希望の舎―キボウノイエ―

漂泊を続ける民が綴るブログ。ちょっとナナメからの視点で語ります。これからの働き方・中世史・昭和前期の軍の組織論・労働問題・貧困問題・教育問題などに興味があるので、それらの話題が中心になります。

無為の時を過ごすことは怠惰ではないし、怠惰は悪ではないという件

ごく一部の人たちを除いて、人は生活を営むために働かなければならない。会社に雇われるにしても自営・フリーランスという形にしても。

働いている状態が当たり前であるという世間の常識によって、仕事を失えばそれが即あってはならない状態とみなされることになる。

 

僕は一生のうちで働かずに一見「無為」の時を過ごすことも有意義だと以前のエントリーで書いたことがある。

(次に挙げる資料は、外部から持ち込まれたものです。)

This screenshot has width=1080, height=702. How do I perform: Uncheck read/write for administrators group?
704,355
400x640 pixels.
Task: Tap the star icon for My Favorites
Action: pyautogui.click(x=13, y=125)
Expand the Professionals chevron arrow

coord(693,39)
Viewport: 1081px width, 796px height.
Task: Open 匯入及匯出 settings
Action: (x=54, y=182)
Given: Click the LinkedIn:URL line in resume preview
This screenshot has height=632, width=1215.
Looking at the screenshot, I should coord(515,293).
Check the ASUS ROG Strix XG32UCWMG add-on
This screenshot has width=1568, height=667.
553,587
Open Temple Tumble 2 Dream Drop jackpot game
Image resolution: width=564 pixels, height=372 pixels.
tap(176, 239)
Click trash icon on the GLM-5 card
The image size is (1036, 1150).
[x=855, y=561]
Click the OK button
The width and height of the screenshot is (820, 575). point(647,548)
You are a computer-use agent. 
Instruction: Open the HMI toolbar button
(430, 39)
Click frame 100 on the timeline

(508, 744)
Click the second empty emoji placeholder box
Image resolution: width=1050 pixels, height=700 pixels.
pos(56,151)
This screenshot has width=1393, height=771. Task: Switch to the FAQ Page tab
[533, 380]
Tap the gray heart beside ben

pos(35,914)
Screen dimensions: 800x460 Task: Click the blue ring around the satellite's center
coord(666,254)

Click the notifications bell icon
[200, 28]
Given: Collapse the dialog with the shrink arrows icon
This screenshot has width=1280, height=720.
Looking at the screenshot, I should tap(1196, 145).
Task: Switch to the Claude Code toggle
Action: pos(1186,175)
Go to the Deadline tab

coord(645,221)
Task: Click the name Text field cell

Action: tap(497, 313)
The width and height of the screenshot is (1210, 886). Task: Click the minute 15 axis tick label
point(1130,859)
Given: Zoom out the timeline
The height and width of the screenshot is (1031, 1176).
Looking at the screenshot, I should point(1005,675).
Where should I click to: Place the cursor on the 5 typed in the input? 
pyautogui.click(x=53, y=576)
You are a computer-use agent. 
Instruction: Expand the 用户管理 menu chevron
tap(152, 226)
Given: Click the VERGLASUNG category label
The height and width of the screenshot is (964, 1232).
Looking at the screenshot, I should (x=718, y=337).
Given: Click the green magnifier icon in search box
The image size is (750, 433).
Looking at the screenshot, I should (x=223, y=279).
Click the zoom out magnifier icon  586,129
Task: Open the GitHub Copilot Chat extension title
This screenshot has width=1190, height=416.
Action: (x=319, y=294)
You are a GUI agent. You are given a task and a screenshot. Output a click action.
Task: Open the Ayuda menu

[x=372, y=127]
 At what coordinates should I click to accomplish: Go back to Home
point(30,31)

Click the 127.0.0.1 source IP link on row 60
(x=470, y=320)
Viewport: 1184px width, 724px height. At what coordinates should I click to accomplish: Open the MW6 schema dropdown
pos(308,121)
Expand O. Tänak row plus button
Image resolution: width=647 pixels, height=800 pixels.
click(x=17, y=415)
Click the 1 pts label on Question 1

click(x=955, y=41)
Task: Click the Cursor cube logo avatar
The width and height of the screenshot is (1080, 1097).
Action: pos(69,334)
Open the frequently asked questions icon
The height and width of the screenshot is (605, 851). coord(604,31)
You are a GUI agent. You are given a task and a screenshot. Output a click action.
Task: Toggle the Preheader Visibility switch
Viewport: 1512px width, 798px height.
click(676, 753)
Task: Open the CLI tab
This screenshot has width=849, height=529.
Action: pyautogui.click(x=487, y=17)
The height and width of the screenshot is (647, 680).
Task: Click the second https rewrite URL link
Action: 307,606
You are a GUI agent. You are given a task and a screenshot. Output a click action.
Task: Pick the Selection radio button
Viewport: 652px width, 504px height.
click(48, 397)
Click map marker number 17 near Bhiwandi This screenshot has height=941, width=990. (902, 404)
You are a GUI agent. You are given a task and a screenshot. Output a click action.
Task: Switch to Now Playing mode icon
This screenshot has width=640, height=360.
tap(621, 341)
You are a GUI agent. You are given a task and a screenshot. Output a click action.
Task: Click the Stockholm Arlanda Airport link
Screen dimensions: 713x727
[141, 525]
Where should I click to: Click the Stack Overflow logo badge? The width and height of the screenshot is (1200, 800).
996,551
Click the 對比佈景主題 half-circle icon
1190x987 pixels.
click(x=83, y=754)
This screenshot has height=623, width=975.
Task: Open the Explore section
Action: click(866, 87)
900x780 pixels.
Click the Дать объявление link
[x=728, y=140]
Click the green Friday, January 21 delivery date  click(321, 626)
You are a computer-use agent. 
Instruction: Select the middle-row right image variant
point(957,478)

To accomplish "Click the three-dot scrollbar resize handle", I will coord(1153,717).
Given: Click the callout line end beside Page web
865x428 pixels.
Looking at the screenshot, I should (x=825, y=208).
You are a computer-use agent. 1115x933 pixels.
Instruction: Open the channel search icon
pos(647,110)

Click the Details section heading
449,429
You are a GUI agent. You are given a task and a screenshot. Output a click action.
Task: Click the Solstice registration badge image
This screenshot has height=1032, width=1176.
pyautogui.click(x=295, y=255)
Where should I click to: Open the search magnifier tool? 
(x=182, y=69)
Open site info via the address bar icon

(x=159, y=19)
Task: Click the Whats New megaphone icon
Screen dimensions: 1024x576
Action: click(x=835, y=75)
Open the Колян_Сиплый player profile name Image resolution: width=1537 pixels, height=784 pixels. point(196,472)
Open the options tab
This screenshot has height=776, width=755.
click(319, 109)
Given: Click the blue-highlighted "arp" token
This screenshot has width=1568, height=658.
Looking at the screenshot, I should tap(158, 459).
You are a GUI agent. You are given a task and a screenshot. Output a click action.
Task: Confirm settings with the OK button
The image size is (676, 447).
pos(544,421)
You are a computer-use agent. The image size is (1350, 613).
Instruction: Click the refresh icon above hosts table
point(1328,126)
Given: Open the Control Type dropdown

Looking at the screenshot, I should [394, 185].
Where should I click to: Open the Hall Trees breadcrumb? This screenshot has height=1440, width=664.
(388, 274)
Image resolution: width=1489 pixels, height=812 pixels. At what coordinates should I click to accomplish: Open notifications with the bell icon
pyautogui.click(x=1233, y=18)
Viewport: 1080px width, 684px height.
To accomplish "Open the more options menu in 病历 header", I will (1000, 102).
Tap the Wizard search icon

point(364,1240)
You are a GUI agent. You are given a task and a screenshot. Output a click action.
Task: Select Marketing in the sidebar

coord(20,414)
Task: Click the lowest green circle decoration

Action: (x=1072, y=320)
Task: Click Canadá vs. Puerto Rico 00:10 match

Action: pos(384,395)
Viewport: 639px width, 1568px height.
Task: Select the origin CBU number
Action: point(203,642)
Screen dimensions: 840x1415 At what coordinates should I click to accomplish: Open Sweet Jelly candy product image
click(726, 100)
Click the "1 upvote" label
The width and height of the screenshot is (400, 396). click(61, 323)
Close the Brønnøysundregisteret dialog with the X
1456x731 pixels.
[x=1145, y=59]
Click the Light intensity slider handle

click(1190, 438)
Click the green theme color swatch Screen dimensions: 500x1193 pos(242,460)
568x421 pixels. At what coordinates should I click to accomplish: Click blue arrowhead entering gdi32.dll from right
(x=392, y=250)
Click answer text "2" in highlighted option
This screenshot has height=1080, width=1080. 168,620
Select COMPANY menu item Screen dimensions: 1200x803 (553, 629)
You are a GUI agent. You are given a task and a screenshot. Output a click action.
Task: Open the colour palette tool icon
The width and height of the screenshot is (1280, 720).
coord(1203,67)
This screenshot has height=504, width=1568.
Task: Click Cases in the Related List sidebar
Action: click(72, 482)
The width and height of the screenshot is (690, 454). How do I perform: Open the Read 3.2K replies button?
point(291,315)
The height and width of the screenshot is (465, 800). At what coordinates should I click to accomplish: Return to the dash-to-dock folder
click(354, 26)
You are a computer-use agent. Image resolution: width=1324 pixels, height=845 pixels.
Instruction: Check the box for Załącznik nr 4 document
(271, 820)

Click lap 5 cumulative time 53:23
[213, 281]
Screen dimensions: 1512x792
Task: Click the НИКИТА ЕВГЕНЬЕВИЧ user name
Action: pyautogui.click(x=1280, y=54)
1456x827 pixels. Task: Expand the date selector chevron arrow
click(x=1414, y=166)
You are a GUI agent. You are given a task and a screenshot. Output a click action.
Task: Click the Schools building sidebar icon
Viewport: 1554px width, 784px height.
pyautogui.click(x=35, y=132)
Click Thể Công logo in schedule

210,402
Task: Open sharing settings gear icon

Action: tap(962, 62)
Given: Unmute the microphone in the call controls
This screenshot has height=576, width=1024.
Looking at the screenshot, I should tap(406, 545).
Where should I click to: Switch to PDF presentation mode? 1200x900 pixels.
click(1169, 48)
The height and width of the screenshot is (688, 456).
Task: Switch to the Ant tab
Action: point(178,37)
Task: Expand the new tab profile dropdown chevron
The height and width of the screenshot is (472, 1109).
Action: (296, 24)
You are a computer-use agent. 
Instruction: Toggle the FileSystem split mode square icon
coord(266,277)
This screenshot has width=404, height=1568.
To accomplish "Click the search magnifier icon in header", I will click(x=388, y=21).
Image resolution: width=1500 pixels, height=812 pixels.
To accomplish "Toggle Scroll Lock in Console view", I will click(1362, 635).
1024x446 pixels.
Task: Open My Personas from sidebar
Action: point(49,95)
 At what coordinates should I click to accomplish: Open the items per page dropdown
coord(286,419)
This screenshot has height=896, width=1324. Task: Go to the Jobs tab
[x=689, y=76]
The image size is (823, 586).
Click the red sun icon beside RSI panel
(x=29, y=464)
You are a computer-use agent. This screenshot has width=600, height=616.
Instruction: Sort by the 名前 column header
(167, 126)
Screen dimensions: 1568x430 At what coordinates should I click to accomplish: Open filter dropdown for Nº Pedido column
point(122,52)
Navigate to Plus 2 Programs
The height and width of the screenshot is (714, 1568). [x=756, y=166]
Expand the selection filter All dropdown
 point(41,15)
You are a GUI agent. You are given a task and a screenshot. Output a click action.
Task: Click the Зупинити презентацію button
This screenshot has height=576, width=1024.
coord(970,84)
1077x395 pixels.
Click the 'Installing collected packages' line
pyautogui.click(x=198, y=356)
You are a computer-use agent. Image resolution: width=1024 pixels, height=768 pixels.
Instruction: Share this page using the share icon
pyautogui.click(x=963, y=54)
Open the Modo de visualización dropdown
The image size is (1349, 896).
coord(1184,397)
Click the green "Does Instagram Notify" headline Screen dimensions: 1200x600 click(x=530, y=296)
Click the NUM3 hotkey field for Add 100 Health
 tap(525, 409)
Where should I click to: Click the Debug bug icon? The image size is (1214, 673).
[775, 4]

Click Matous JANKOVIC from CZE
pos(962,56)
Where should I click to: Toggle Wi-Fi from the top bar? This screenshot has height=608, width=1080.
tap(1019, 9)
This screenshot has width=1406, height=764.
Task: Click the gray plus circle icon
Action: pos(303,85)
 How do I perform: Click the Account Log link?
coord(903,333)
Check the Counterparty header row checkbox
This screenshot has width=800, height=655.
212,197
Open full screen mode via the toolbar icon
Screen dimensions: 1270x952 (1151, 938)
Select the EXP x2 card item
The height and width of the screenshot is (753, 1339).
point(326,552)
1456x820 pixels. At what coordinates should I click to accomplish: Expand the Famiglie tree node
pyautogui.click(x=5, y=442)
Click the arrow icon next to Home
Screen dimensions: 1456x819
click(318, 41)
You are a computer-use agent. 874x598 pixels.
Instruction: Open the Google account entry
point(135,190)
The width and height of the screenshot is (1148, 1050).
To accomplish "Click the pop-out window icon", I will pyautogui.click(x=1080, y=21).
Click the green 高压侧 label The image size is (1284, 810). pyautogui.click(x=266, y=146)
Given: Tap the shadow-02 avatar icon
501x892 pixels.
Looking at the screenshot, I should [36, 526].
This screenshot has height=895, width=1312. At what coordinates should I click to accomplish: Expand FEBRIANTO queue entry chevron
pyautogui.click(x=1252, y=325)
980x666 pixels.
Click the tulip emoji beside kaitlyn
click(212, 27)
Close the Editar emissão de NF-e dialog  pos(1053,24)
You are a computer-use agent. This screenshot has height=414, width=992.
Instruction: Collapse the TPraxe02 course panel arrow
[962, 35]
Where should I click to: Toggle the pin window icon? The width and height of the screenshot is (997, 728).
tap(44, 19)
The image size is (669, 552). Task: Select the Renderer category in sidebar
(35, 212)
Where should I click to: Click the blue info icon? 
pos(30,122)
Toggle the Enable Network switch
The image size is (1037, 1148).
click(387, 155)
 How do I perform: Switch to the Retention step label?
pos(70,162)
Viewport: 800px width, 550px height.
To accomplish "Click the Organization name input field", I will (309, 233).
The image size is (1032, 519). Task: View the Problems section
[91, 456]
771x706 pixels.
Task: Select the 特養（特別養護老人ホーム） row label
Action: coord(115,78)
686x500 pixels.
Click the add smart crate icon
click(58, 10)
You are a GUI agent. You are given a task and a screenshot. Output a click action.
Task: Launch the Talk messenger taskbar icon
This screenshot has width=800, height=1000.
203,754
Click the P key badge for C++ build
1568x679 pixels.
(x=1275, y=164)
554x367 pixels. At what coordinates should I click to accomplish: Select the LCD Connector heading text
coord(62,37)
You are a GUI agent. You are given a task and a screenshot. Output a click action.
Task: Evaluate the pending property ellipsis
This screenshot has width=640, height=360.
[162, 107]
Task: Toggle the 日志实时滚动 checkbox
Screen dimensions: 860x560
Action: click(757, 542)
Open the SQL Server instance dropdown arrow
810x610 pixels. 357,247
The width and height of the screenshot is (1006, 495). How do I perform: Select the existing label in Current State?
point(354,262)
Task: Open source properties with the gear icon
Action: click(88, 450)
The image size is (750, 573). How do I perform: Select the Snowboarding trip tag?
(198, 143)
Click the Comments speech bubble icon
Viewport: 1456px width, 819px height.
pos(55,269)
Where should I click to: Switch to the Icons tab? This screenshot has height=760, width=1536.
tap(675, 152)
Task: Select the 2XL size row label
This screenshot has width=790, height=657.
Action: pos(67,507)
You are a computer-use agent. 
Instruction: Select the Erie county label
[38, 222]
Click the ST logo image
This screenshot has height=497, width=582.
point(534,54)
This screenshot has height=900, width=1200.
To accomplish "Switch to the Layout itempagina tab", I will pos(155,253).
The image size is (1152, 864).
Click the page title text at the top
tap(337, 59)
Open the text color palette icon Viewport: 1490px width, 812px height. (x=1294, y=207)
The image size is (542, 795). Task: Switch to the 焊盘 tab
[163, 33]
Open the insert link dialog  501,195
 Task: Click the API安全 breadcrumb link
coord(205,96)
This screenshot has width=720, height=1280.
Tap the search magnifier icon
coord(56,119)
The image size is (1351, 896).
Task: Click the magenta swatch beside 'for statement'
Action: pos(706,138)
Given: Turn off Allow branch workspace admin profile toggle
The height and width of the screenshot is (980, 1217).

無為の時とは何もせずにぶらぶらしていることを指すのではない。読書に勤しんだり、街をぶらぶらしたり、旅に出たり、映画を観たりして時間を過ごすことも無為の時である。これらを働きつつ「趣味」として行うのであれば誰も非難はしない。しかし、平日の昼日中から働きもせずに読書や映画鑑賞や街ブラをしていると「うつつを抜かしている」と詰られることになる。生産活動に従事していないと「怠惰」だと見られるのである。

 

近代社会の成立以前、資本主義体制が確立される以前に「無為」の時を過ごすことは一部の階級に属する人たちの特権であった。例えば貴族と呼ばれる人たちが労働をせずに生産活動に属さない行為(狩猟やスポーツ、教養のための読書等)をすることである。この当時は無為の時を過ごすことは怠惰だとみなされなかっのだ。無為の時を過ごすことにも意味があると考えられていたのである。

 

資本主義体制が確立し、市民社会に移行すると労働は尊いというイデオロギーが成立し、無為の時を過ごすこと=怠惰だとみなされるようになった。そして怠惰は「悪」だという価値観が蔓延るようになったのである。

 

エスタブリッシュメントは人々が怠惰になること、無為の時を過ごすことに価値を見出すようになることを極度に嫌う。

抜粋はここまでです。